Although the above trends are decidedly positive, there are a few caveats. First, there are occasions when health care investment does not result in positive fiscal ROI. Some medications and procedures are so expensive that they cannot be repaid or justified solely on financial grounds. Rather, such medications and procedures are justified on humanitarian grounds, e.g., we provide a transplant because it prolongs life, not because it reduces overall costs. Second, even when the positive ROI trend does hold, there are still winners and losers in the quality contest. For example, there are hospitals that score worse on medical errors, unnecessary procedures, or complications (e.g., higher nosocomial infection rates). Third, who gets the cost savings associated with improved quality of care? It depends. The benefits of cost savings are not necessarily shared equally.

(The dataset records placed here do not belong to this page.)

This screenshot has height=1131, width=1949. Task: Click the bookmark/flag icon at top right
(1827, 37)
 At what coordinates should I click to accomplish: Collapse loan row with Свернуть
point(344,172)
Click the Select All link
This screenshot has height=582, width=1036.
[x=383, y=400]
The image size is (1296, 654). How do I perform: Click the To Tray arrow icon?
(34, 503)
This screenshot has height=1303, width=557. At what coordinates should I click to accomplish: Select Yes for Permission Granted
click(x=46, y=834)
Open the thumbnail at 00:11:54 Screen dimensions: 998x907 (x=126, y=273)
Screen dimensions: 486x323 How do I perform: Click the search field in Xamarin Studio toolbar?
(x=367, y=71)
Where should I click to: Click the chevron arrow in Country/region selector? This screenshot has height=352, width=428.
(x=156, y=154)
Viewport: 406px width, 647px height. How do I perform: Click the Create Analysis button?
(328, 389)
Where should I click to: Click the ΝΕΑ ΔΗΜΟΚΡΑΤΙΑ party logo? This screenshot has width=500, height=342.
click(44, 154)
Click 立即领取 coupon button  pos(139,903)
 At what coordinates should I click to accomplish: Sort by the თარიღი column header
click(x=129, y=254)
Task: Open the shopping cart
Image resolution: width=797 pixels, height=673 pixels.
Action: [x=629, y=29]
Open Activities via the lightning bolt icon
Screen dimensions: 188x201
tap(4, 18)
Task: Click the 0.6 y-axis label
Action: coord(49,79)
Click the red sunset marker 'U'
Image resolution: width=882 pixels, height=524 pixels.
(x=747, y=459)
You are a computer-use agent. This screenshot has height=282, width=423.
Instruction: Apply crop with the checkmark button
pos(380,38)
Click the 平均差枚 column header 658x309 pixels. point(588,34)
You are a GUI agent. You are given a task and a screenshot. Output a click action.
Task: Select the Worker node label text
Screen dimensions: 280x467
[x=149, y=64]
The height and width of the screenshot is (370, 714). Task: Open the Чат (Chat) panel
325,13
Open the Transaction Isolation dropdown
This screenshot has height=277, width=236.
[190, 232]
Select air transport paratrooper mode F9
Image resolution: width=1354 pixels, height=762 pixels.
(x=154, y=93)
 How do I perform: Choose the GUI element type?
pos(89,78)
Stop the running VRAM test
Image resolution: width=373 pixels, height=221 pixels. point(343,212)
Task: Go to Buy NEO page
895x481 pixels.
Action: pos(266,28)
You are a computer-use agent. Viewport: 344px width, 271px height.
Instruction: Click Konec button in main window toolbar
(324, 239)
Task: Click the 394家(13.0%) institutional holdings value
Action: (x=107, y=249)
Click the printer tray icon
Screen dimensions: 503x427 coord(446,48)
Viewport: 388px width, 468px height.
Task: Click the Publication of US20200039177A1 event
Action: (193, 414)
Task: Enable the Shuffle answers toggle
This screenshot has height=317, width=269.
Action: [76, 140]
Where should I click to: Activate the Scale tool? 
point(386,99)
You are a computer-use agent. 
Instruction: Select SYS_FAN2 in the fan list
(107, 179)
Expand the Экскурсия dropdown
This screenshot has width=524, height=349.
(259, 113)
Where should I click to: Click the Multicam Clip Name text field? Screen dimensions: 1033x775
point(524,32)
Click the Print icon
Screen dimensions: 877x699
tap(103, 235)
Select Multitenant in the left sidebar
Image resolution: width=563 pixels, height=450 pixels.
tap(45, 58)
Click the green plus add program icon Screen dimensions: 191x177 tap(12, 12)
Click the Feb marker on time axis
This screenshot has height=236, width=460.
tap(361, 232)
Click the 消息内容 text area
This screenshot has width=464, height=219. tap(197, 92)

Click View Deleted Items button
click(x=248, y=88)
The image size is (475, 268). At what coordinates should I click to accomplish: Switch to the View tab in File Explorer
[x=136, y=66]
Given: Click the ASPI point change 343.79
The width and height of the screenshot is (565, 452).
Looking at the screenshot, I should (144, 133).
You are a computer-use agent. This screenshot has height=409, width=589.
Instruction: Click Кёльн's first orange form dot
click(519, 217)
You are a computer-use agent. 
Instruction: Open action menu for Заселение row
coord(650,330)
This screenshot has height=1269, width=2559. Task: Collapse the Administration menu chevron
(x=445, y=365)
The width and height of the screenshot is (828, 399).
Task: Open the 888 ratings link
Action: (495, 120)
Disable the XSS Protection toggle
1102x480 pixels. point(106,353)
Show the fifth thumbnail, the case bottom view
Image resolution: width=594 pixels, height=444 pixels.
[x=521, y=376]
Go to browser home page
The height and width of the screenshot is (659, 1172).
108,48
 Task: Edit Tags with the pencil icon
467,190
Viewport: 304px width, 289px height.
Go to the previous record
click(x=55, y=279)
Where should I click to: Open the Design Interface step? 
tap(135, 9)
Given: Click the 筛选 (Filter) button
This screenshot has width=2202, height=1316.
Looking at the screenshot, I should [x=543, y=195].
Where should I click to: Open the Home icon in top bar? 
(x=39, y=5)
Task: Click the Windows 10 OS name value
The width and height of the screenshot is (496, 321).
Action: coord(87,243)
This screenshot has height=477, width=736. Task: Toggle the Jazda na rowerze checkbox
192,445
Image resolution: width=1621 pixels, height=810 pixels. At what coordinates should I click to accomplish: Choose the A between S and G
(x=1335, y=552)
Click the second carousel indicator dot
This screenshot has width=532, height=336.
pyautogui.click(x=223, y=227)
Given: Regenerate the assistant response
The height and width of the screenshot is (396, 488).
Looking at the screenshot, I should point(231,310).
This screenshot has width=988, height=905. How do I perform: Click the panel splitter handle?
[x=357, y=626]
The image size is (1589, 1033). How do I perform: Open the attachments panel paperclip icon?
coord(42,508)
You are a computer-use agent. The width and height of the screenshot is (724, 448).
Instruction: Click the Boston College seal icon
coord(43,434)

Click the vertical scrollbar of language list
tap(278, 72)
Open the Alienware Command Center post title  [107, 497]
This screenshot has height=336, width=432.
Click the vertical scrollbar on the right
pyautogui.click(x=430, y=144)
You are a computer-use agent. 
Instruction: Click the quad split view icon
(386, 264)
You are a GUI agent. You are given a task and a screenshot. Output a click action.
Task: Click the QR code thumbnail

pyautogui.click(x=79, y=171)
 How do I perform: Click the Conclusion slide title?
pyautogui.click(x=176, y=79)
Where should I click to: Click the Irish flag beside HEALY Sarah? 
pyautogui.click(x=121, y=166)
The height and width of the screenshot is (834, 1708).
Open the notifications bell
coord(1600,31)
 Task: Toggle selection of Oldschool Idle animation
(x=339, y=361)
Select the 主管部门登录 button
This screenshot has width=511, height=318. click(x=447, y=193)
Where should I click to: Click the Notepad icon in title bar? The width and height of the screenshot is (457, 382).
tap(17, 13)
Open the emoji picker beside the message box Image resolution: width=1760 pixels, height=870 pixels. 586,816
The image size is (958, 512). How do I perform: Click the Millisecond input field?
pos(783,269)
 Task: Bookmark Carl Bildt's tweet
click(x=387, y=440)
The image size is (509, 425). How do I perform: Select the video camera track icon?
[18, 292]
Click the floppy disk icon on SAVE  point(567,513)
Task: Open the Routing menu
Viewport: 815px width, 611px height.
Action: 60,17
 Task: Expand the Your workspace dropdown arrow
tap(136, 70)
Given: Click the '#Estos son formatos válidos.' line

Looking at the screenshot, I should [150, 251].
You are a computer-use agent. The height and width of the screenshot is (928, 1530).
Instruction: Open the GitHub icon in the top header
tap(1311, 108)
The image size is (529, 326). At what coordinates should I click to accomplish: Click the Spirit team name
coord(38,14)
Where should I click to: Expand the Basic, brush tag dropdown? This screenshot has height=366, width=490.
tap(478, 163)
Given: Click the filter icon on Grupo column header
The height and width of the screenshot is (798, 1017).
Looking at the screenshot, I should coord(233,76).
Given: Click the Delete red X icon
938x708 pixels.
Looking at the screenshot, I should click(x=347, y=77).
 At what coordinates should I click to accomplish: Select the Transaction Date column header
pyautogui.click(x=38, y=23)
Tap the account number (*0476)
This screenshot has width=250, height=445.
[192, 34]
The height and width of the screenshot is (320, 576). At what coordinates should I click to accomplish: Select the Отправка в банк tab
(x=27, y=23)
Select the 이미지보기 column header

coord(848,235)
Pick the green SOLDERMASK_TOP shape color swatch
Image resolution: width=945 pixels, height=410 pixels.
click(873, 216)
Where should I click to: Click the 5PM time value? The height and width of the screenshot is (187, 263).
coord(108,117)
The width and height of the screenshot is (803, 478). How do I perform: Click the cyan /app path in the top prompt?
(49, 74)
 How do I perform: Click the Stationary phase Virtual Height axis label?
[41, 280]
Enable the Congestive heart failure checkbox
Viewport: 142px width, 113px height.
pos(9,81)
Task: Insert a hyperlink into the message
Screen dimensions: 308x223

In some cases, the savings go to the employer. In other cases, the savings accrue to health care providers, to health insurance companies, or to the government (Medicare and Medicaid). These caveats aside, there is no denying that investments in health care quality lead to substantial quality of life benefits. Preventative care, wellness programs, disease management programs, timely screening, and appropriate drug treatment show increasing evidence that they help both employees and employers - both in the human sense that people are healthier and in the fiscal sense that health care costs are reduced.
Profitable link
For over 10 years, patient satisfaction research and now ROI modeling have shown a robust and profitable link between doing what is good for patients and bottom line financial results.5 Over the next 10 years, we believe that this link will become further documented by market researchers who continue to demonstrate the combined fiscal and human ROI of health care investments.
References
1 To Err is Human: Building a Safer Health System. Institute of Medicine, Washington D.C., 1999.
2 Schoen, C. & How, SKW. (2006). “National Scorecard on U.S. Health Systems Performance: Technical Report.” The Commonwealth Fund Commission on High Performance Health Systems.
3 Fisher, E.S. (2006). “Variations in the Costs and Quality of Medical Care: Is More Always Better?” Dartmouth Medical School for the Dartmouth Atlas Project www.unitedhealthfoundation.org/ahr2006/commentary/hcs.html.
4 Goetzel, R.Z., Ozminkowski, R.J., Villagra, V.G., Duffy, J. (2005). Return on Investment in Disease Management: A Review. Health Care Financing Review, 26 (4).
5 Anne-Marie Nelson, Steven D. Wood, Stephen W. Brown, Sheryl Bronkesh, and Zachary Gerbarg, Improving Patient Satisfaction Now: How to Earn Patient and Payer Loyalty. Gaithersburg, Md.: Aspen Publishers, Inc., 1997.